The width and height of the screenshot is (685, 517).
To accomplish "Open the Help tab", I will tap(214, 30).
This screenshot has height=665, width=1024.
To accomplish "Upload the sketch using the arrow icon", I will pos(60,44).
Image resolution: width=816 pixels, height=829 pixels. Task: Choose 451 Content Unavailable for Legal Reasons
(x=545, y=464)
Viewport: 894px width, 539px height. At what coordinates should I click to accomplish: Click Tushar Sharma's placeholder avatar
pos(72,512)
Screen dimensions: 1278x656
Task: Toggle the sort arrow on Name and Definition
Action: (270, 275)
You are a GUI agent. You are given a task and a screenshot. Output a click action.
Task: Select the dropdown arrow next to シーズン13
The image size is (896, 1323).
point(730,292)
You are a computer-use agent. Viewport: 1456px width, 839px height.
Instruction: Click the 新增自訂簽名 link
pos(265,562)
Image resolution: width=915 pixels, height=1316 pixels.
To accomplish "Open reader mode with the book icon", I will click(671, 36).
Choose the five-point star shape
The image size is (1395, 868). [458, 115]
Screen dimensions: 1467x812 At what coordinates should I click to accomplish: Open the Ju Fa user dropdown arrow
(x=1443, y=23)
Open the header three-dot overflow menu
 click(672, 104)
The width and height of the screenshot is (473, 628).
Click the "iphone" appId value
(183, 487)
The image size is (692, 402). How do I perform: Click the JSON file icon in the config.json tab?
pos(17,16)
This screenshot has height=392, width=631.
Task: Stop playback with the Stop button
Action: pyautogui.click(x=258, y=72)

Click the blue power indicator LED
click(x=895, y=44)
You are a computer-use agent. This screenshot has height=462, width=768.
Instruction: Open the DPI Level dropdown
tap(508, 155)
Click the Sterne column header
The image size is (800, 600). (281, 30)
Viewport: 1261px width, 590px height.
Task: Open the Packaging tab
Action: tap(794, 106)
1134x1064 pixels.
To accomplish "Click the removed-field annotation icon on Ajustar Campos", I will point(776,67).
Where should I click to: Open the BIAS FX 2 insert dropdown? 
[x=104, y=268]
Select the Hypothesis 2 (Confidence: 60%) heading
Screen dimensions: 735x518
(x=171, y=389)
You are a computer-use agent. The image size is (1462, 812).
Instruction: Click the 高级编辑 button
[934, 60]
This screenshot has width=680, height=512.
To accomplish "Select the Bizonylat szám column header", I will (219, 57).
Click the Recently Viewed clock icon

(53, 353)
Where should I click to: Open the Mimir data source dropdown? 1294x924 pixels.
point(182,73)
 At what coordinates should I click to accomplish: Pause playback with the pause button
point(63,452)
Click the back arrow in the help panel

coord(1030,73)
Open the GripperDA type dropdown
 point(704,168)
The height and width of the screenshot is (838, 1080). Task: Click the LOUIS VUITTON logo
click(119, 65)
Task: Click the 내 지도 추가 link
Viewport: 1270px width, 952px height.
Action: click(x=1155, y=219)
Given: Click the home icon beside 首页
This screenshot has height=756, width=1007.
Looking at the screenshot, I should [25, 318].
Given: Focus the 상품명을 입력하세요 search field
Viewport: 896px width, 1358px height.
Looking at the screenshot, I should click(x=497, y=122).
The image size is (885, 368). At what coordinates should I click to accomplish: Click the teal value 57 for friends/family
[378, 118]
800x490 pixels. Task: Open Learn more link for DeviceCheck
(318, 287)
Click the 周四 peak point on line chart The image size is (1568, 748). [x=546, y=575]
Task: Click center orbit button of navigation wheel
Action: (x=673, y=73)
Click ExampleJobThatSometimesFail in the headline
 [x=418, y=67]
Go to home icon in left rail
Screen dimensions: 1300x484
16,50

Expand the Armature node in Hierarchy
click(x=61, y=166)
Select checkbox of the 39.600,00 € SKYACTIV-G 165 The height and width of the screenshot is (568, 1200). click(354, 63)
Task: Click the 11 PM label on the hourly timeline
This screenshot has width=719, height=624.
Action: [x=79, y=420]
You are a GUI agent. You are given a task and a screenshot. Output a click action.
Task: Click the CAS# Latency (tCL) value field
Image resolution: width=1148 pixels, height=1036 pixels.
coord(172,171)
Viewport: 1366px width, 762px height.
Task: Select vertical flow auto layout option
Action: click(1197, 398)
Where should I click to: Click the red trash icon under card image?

_Directions_. Copy the lines above again exactly as they appear.

_Result of the exercise_.
The width and height of the screenshot is (685, 517).
To accomplish "Open the Help tab", I will tap(214, 30).
This screenshot has height=665, width=1024.
To accomplish "Upload the sketch using the arrow icon", I will pos(60,44).
Image resolution: width=816 pixels, height=829 pixels. Task: Choose 451 Content Unavailable for Legal Reasons
(x=545, y=464)
Viewport: 894px width, 539px height. At what coordinates should I click to accomplish: Click Tushar Sharma's placeholder avatar
pos(72,512)
Screen dimensions: 1278x656
Task: Toggle the sort arrow on Name and Definition
Action: (270, 275)
You are a GUI agent. You are given a task and a screenshot. Output a click action.
Task: Select the dropdown arrow next to シーズン13
The image size is (896, 1323).
point(730,292)
You are a computer-use agent. Viewport: 1456px width, 839px height.
Instruction: Click the 新增自訂簽名 link
pos(265,562)
Image resolution: width=915 pixels, height=1316 pixels.
To accomplish "Open reader mode with the book icon", I will click(671, 36).
Choose the five-point star shape
The image size is (1395, 868). [458, 115]
Screen dimensions: 1467x812 At what coordinates should I click to accomplish: Open the Ju Fa user dropdown arrow
(x=1443, y=23)
Open the header three-dot overflow menu
 click(672, 104)
The width and height of the screenshot is (473, 628).
Click the "iphone" appId value
(183, 487)
The image size is (692, 402). How do I perform: Click the JSON file icon in the config.json tab?
pos(17,16)
This screenshot has height=392, width=631.
Task: Stop playback with the Stop button
Action: pyautogui.click(x=258, y=72)

Click the blue power indicator LED
click(x=895, y=44)
You are a computer-use agent. This screenshot has height=462, width=768.
Instruction: Open the DPI Level dropdown
tap(508, 155)
Click the Sterne column header
The image size is (800, 600). (281, 30)
Viewport: 1261px width, 590px height.
Task: Open the Packaging tab
Action: tap(794, 106)
1134x1064 pixels.
To accomplish "Click the removed-field annotation icon on Ajustar Campos", I will point(776,67).
Where should I click to: Open the BIAS FX 2 insert dropdown? 
[x=104, y=268]
Select the Hypothesis 2 (Confidence: 60%) heading
Screen dimensions: 735x518
(x=171, y=389)
You are a computer-use agent. The image size is (1462, 812).
Instruction: Click the 高级编辑 button
[934, 60]
This screenshot has width=680, height=512.
To accomplish "Select the Bizonylat szám column header", I will (219, 57).
Click the Recently Viewed clock icon

(53, 353)
Where should I click to: Open the Mimir data source dropdown? 1294x924 pixels.
point(182,73)
 At what coordinates should I click to accomplish: Pause playback with the pause button
point(63,452)
Click the back arrow in the help panel

coord(1030,73)
Open the GripperDA type dropdown
 point(704,168)
The height and width of the screenshot is (838, 1080). Task: Click the LOUIS VUITTON logo
click(119, 65)
Task: Click the 내 지도 추가 link
Viewport: 1270px width, 952px height.
Action: click(x=1155, y=219)
Given: Click the home icon beside 首页
This screenshot has height=756, width=1007.
Looking at the screenshot, I should [25, 318].
Given: Focus the 상품명을 입력하세요 search field
Viewport: 896px width, 1358px height.
Looking at the screenshot, I should click(x=497, y=122).
The image size is (885, 368). At what coordinates should I click to accomplish: Click the teal value 57 for friends/family
[378, 118]
800x490 pixels. Task: Open Learn more link for DeviceCheck
(318, 287)
Click the 周四 peak point on line chart The image size is (1568, 748). [x=546, y=575]
Task: Click center orbit button of navigation wheel
Action: (x=673, y=73)
Click ExampleJobThatSometimesFail in the headline
 [x=418, y=67]
Go to home icon in left rail
Screen dimensions: 1300x484
16,50

Expand the Armature node in Hierarchy
click(x=61, y=166)
Select checkbox of the 39.600,00 € SKYACTIV-G 165 The height and width of the screenshot is (568, 1200). click(354, 63)
Task: Click the 11 PM label on the hourly timeline
This screenshot has width=719, height=624.
Action: [x=79, y=420]
You are a GUI agent. You are given a task and a screenshot. Output a click action.
Task: Click the CAS# Latency (tCL) value field
Image resolution: width=1148 pixels, height=1036 pixels.
coord(172,171)
Viewport: 1366px width, 762px height.
Task: Select vertical flow auto layout option
Action: click(1197, 398)
Where should I click to: Click the red trash icon under card image?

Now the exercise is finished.